Ministros do STF agem contra Mendonça e isolam o ministro

O Supremo Tribunal Federal (STF) decidiu encerrar os trabalhos da Comissão Parlamentar Mista de Inquérito (CPMI) que investiga fraudes em descontos irregulares de benefícios do Instituto Nacional do Seguro Social (INSS). Por 8 votos a 2, o plenário derrubou a liminar concedida pelo ministro André Mendonça que determinava a prorrogação da comissão. A decisão foi tomada na sessão de quinta-feira e reflete a interpretação majoritária de que a extensão de uma CPMI é prerrogativa interna do Congresso Nacional, sem cabimento de interferência judicial.

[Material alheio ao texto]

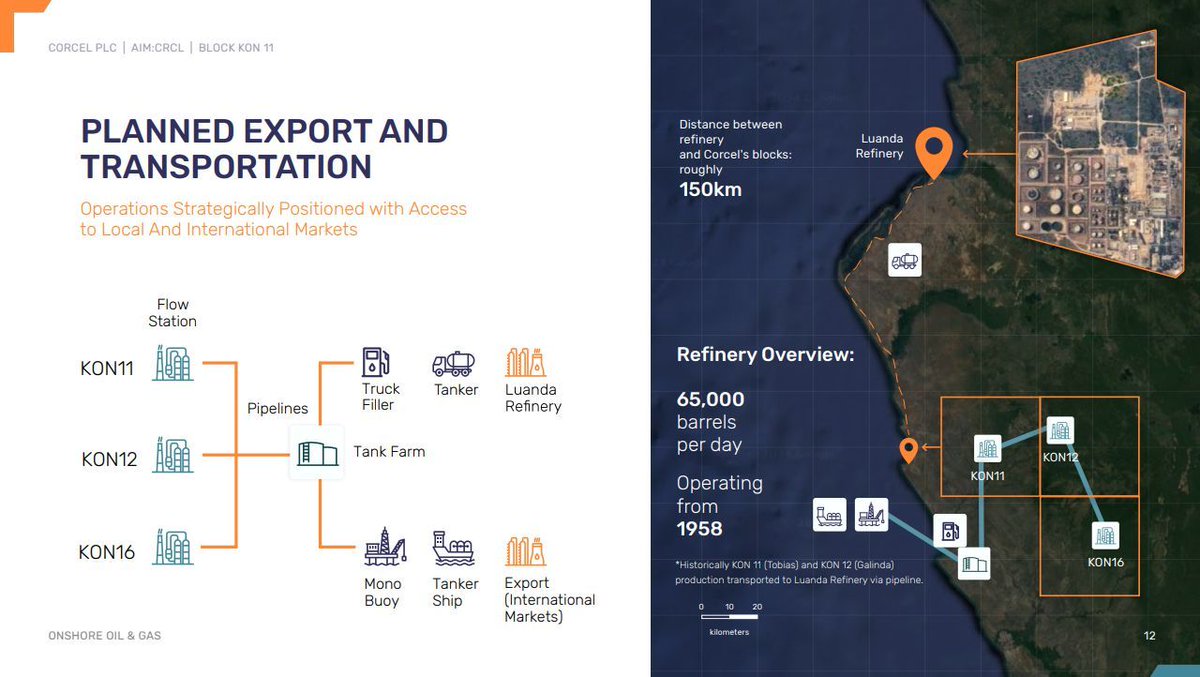Viewport: 1200px width, 677px height.
Task: Click the Export International Markets icon
Action: point(527,551)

A votação deixou o ministro André Mendonça isolado. Relator do caso, ele defendeu a manutenção da liminar com base no pedido de mais de um terço dos parlamentares e na suposta omissão do presidente do Congresso, senador Davi Alcolumbre. Apenas o ministro Luiz Fux acompanhou seu voto. Os demais oito ministros entenderam que o Judiciário não deve intervir em questões regimentais do Legislativo, mesmo diante de alegações de irregularidades na condução da comissão.
Os ministros que integraram a maioria aproveitaram o julgamento para criticar duramente os rumos tomados pela CPMI. Eles apontaram vazamentos de conversas sigilosas, como mensagens extraídas do celular de um banqueiro ligado ao setor financeiro, e a realização de quebras de sigilo consideradas “em bloco”, sem individualização de casos. Para a Corte, tais práticas comprometeram o equilíbrio entre o direito de investigação e as garantias constitucionais de privacidade e devido processo legal.

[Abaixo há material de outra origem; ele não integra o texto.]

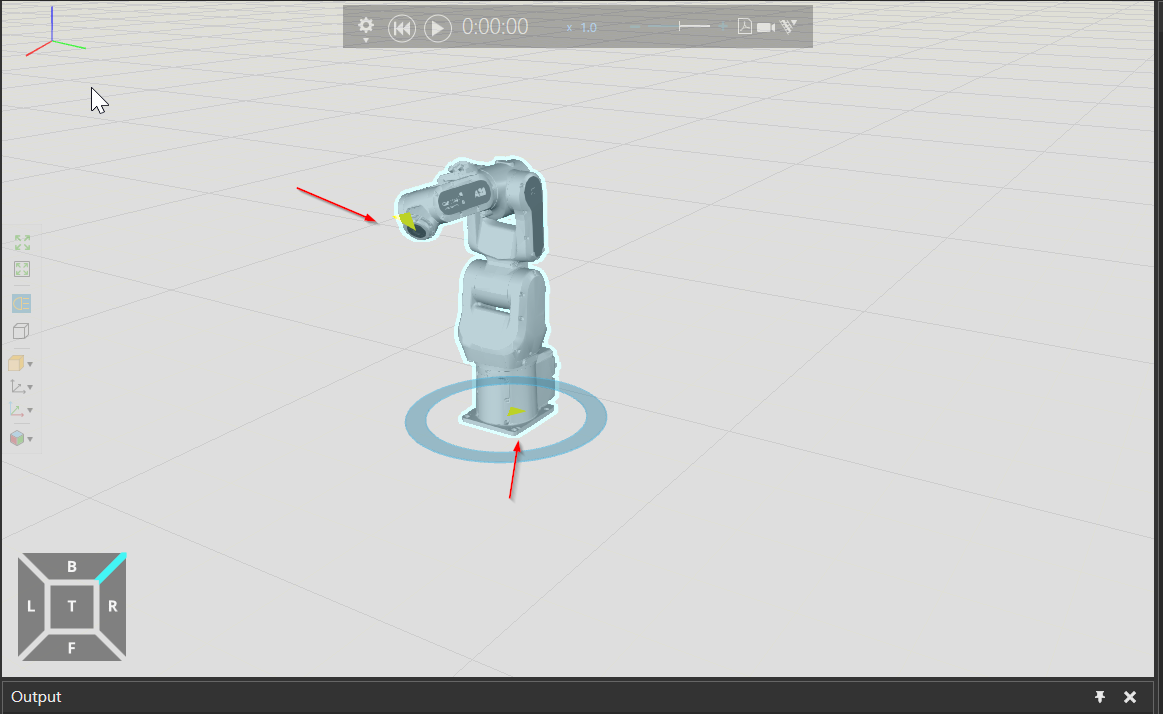Click the 3D export icon beside the camera
Screen dimensions: 1163x714
coord(787,26)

O tom das críticas foi especialmente incisivo. Ministros como Gilmar Mendes e Alexandre de Moraes usaram expressões fortes para qualificar as condutas observadas, classificando-as como deploráveis e incompatíveis com o exercício regular do poder parlamentar. Eles questionaram a ampliação excessiva do escopo da comissão e alertaram para o risco de que investigações legítimas se transformem em instrumentos de exposição indevida de dados sensíveis, inclusive de cidadãos comuns beneficiários do INSS.
A CPMI do INSS foi instalada para apurar um suposto esquema de fraudes bilionárias que envolvia descontos indevidos em aposentadorias e pensões de idosos e vulneráveis. Parlamentares da oposição defendiam a prorrogação para concluir o relatório final e apresentar indiciamentos. A comissão já havia colhido depoimentos de autoridades, representantes de bancos e vítimas, mas enfrentou questionamentos sobre a forma como conduzia as quebras de sigilo e o vazamento de informações protegidas.
A decisão do STF encerra formalmente os trabalhos da comissão no próximo sábado, 28 de março. O relatório final, que vinha sendo preparado pela relatoria parlamentar, deverá ser lido ainda nesta sexta-feira ou no sábado, antes do encerramento oficial. Especialistas em direito constitucional avaliam que o caso reforça o entendimento consolidado da Corte sobre a separação de poderes, limitando o ativismo judicial em matérias de regimento interno do Legislativo.
O resultado também reacende o debate sobre o equilíbrio entre os poderes em investigações parlamentares. Enquanto governistas celebram a decisão como um freio a excessos, setores da oposição interpretam o placar como uma limitação ao direito de minorias fiscalizarem temas de interesse público. O caso deve servir de precedente para futuras comissões de inquérito, reforçando que o Judiciário atua como guardião das garantias individuais mesmo diante de investigações de grande repercussão social.